• [TASK PROMPT]
Transcribe every entry word for word. Skip the pictures.

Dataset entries
■ ■ ■ ■ ■ ■ ■
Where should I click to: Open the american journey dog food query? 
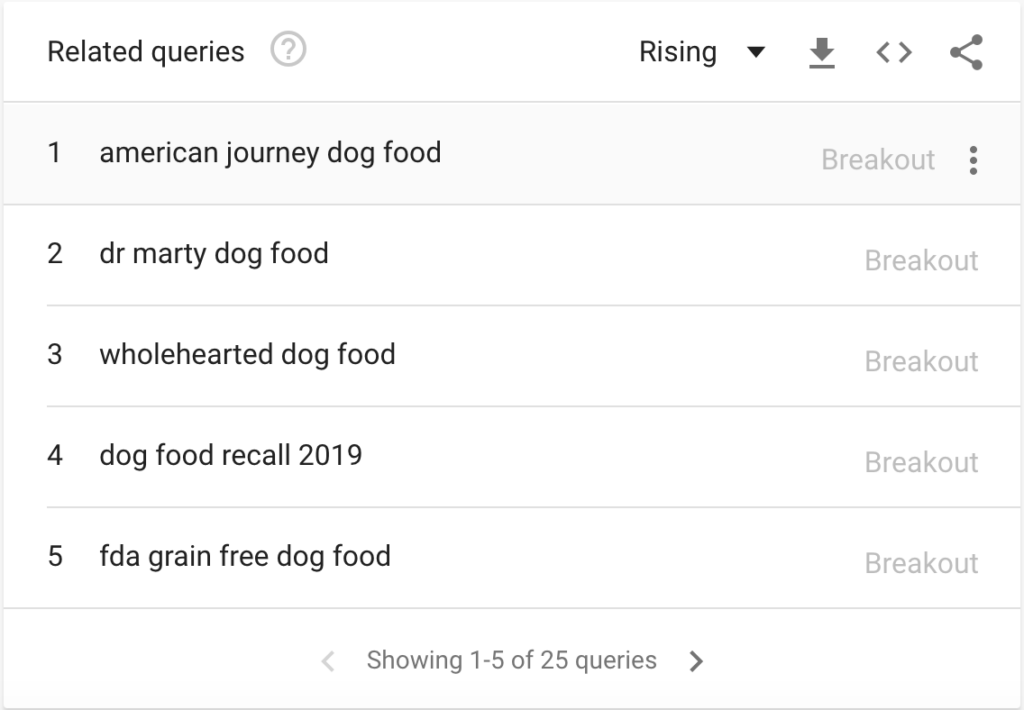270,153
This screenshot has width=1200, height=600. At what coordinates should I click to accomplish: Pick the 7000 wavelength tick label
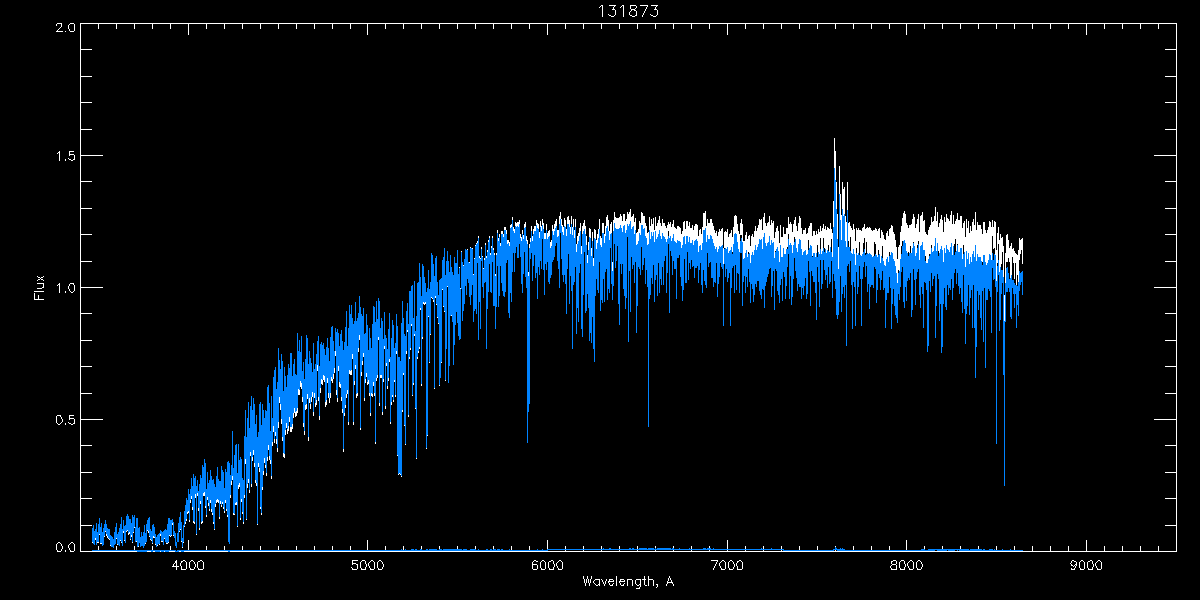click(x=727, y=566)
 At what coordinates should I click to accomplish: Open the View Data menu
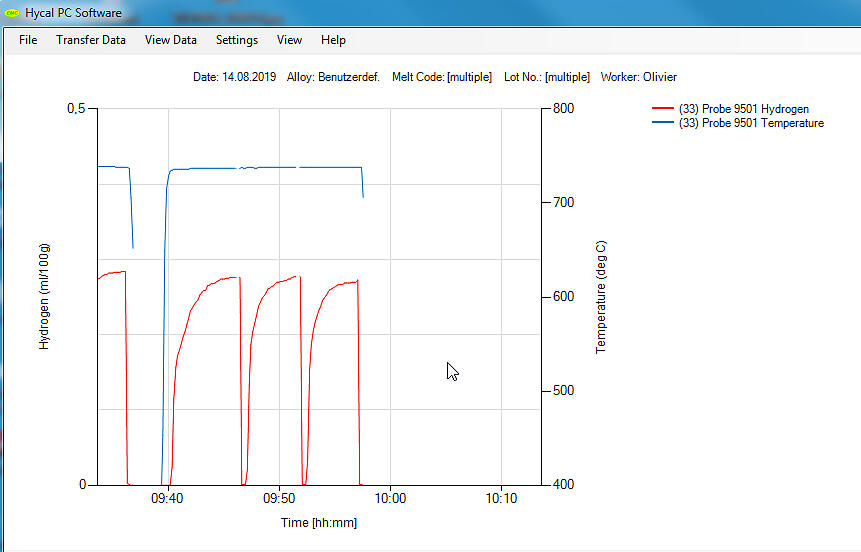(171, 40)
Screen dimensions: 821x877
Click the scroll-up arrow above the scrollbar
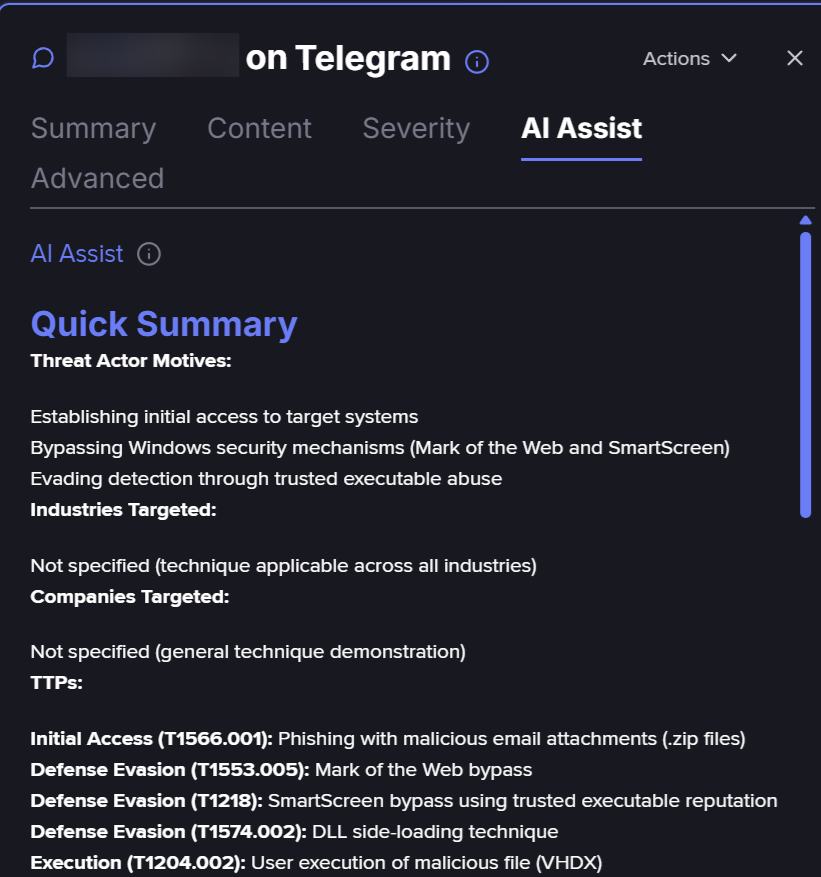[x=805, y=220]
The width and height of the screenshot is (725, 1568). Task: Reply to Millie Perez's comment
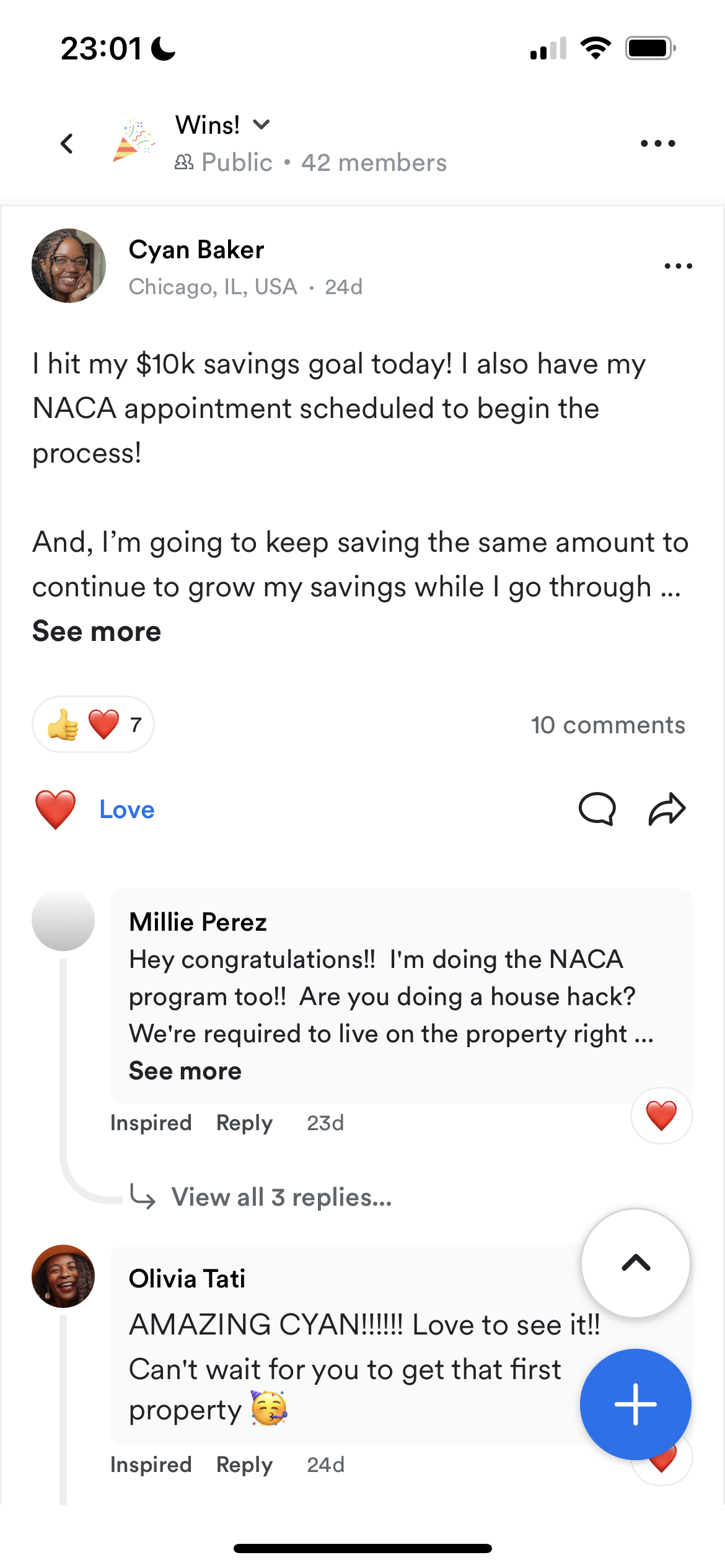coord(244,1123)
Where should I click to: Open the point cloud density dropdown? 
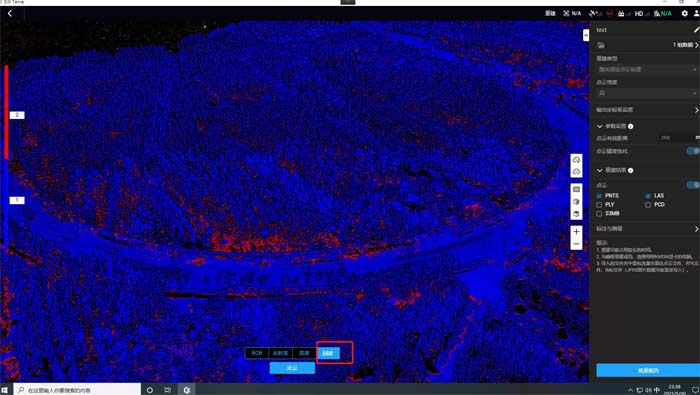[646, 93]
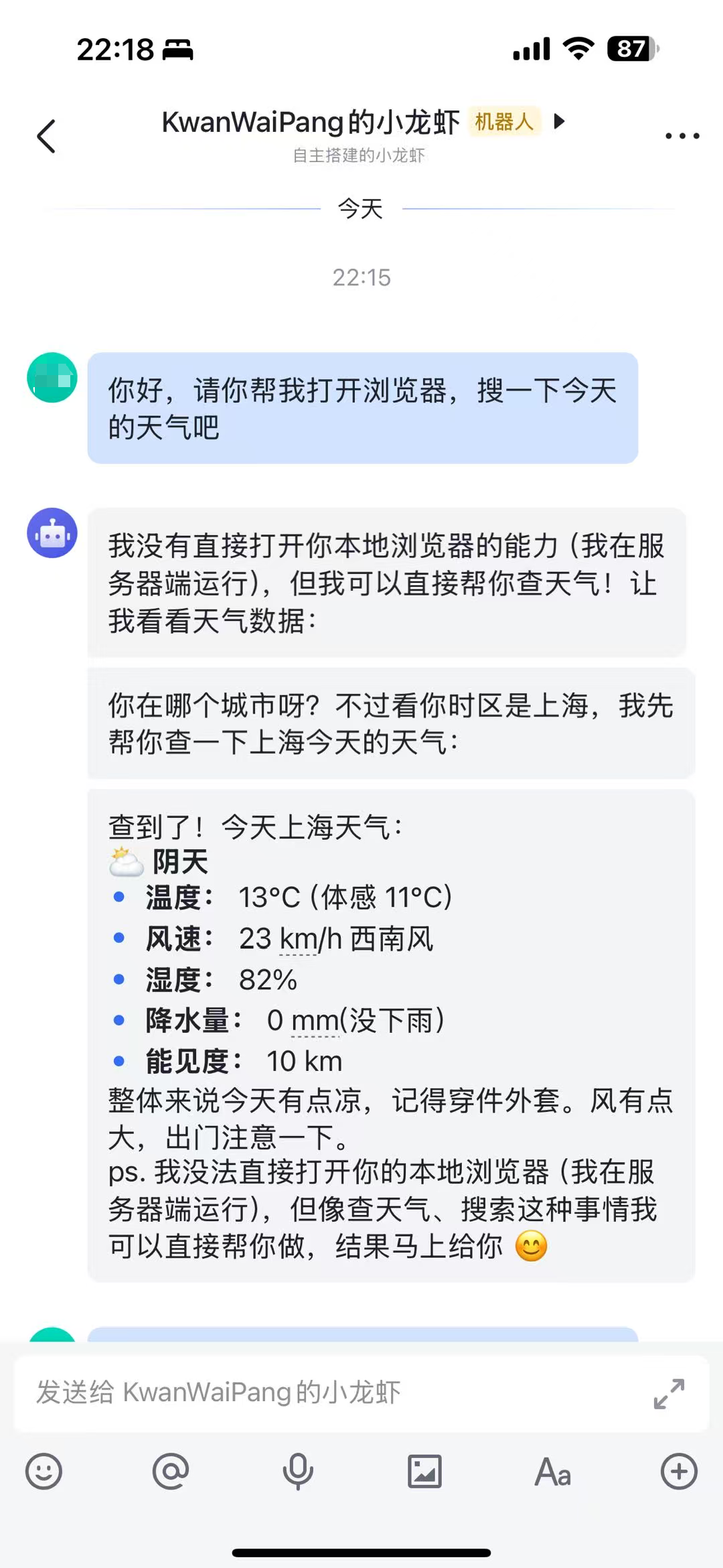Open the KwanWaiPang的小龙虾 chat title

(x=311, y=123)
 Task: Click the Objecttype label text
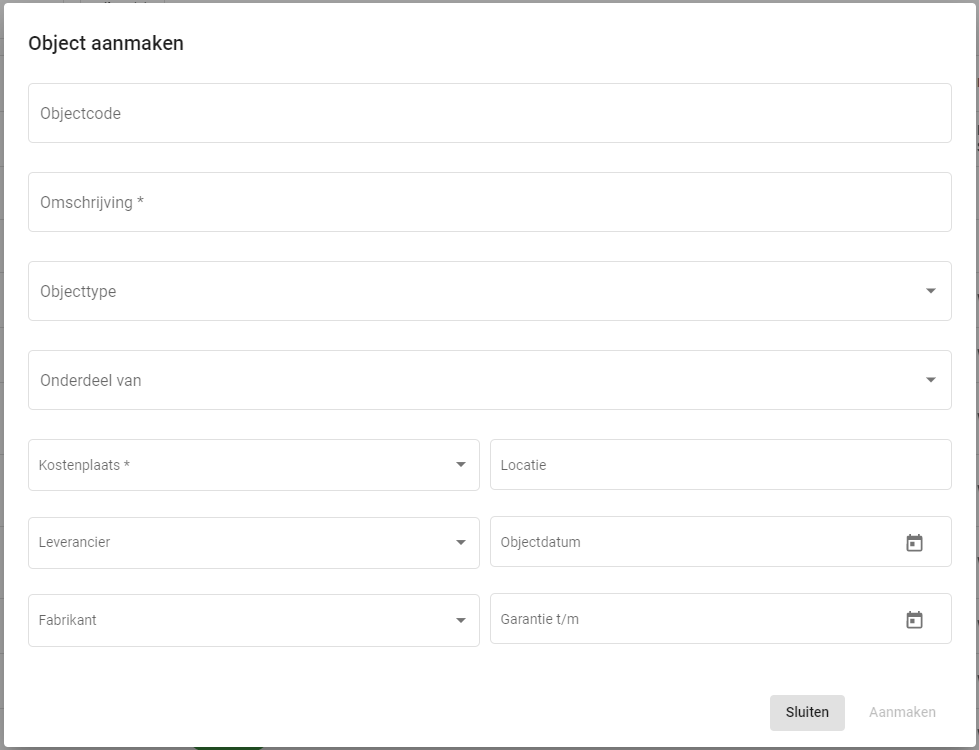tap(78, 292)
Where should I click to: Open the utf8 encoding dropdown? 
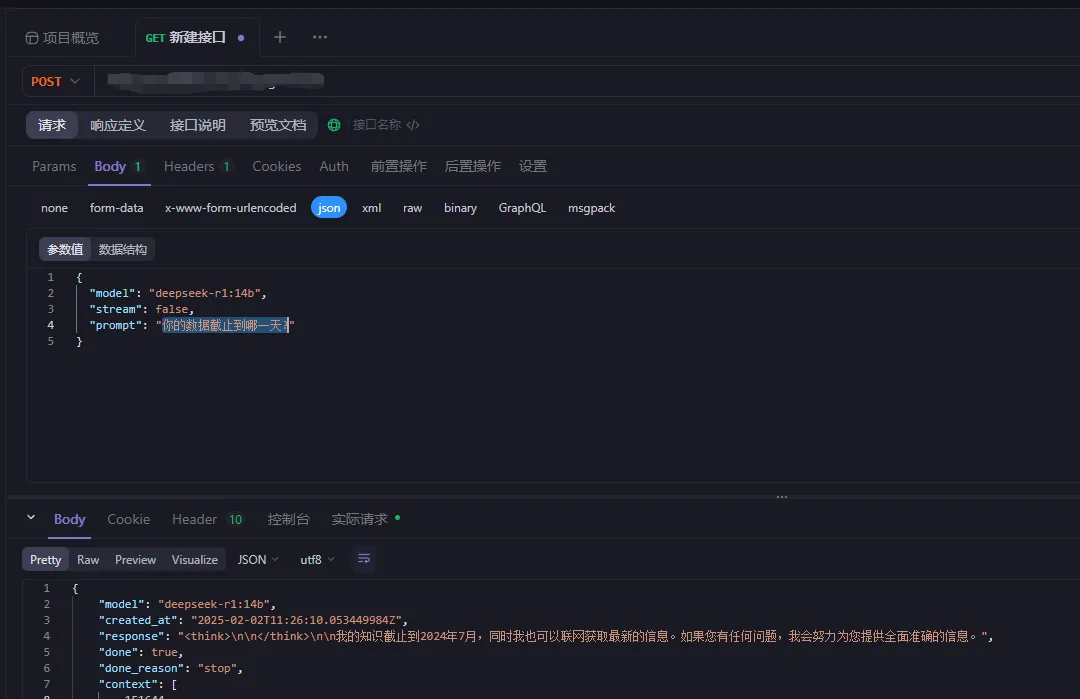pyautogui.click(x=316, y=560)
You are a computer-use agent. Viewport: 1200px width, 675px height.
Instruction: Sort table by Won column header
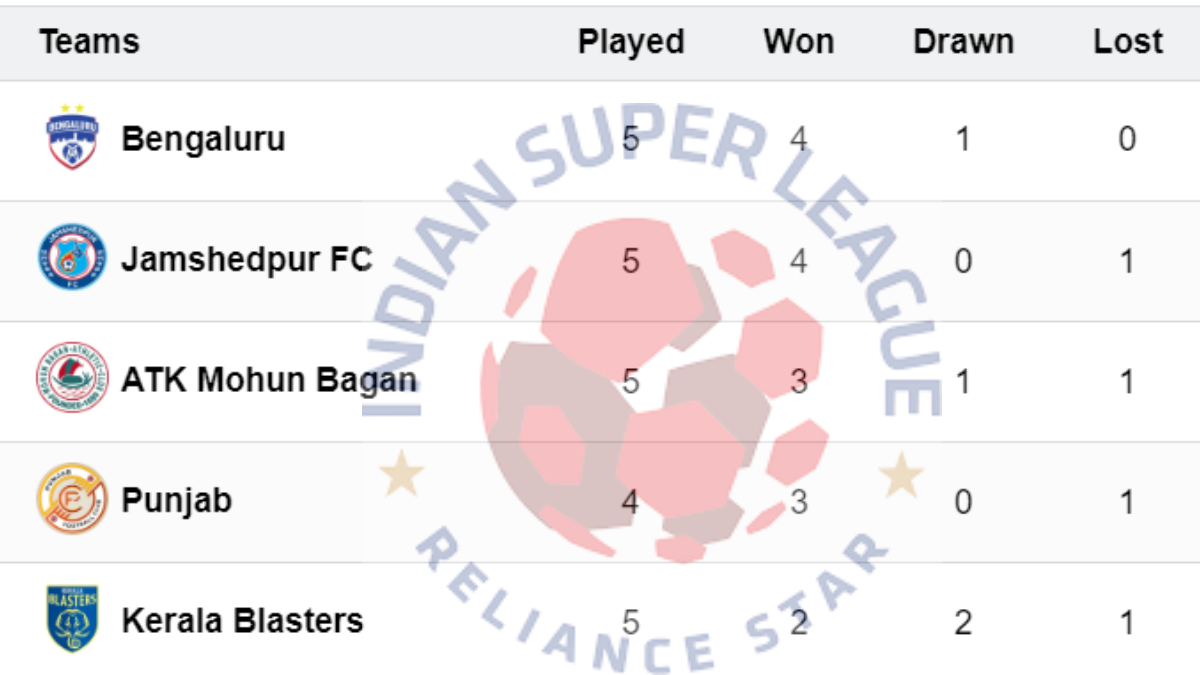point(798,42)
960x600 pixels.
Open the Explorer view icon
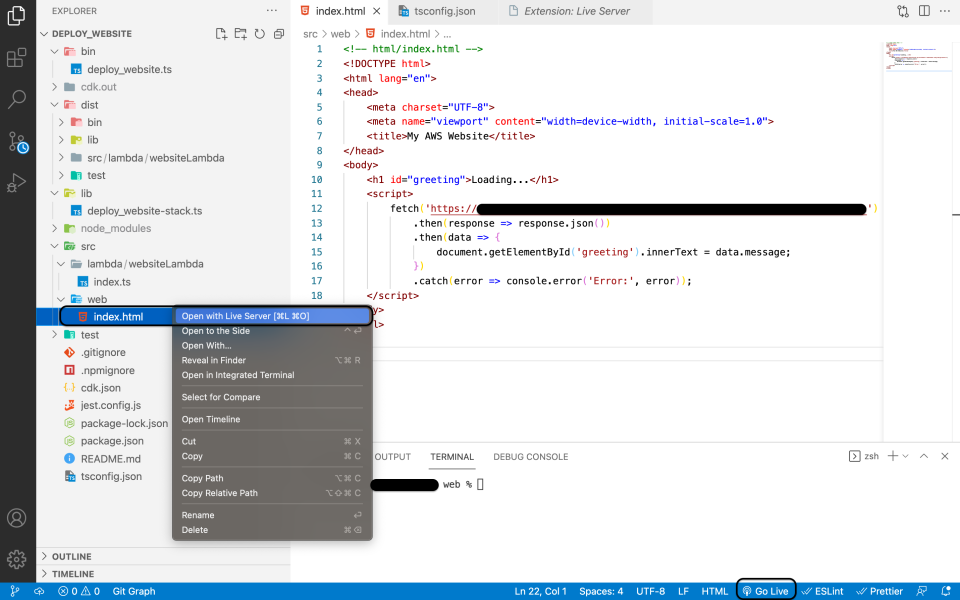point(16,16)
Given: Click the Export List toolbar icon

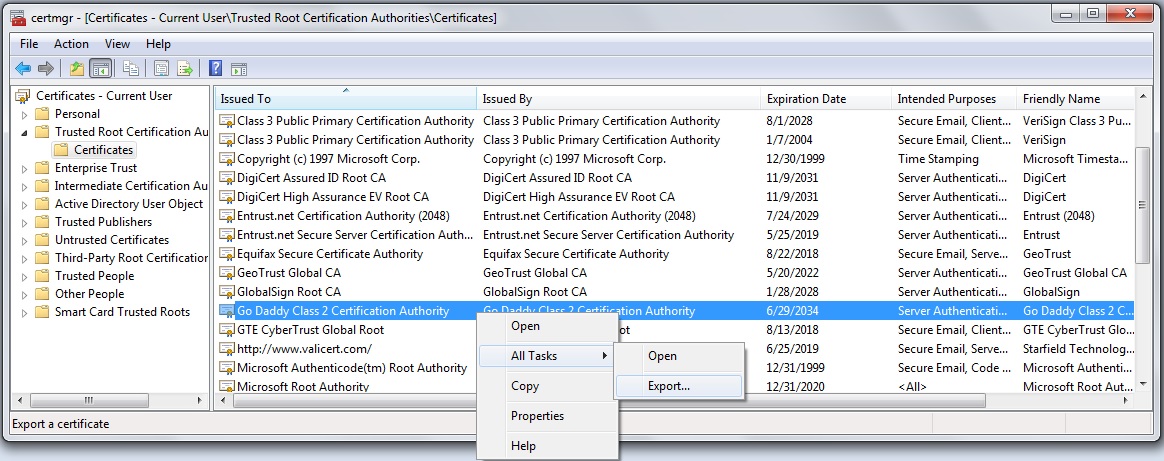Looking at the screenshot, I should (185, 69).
■ ■ ■ ■ ■ ■ ■
• [ANSWER TO THE PROBLEM]
Where should I click to: Open the american journey dog food query? 
270,153
This screenshot has width=1200, height=600. At what coordinates should I click to accomplish: Pick the 7000 wavelength tick label
click(x=727, y=566)
 At what coordinates should I click to accomplish: Open the View Data menu
(171, 40)
Screen dimensions: 821x877
Click the scroll-up arrow above the scrollbar
[x=805, y=220]
The width and height of the screenshot is (725, 1568). Task: Reply to Millie Perez's comment
coord(244,1123)
Where should I click to: Open the point cloud density dropdown? 
[646, 93]
Open the KwanWaiPang的小龙虾 chat title

(x=311, y=123)
 Task: Click the Objecttype label text
tap(78, 292)
Where should I click to: Open the utf8 encoding dropdown? 
pyautogui.click(x=316, y=560)
You are a computer-use agent. Viewport: 1200px width, 675px height.
Instruction: Sort table by Won column header
point(798,42)
960x600 pixels.
Open the Explorer view icon
point(16,16)
Given: Click the Export List toolbar icon

Looking at the screenshot, I should (185, 69).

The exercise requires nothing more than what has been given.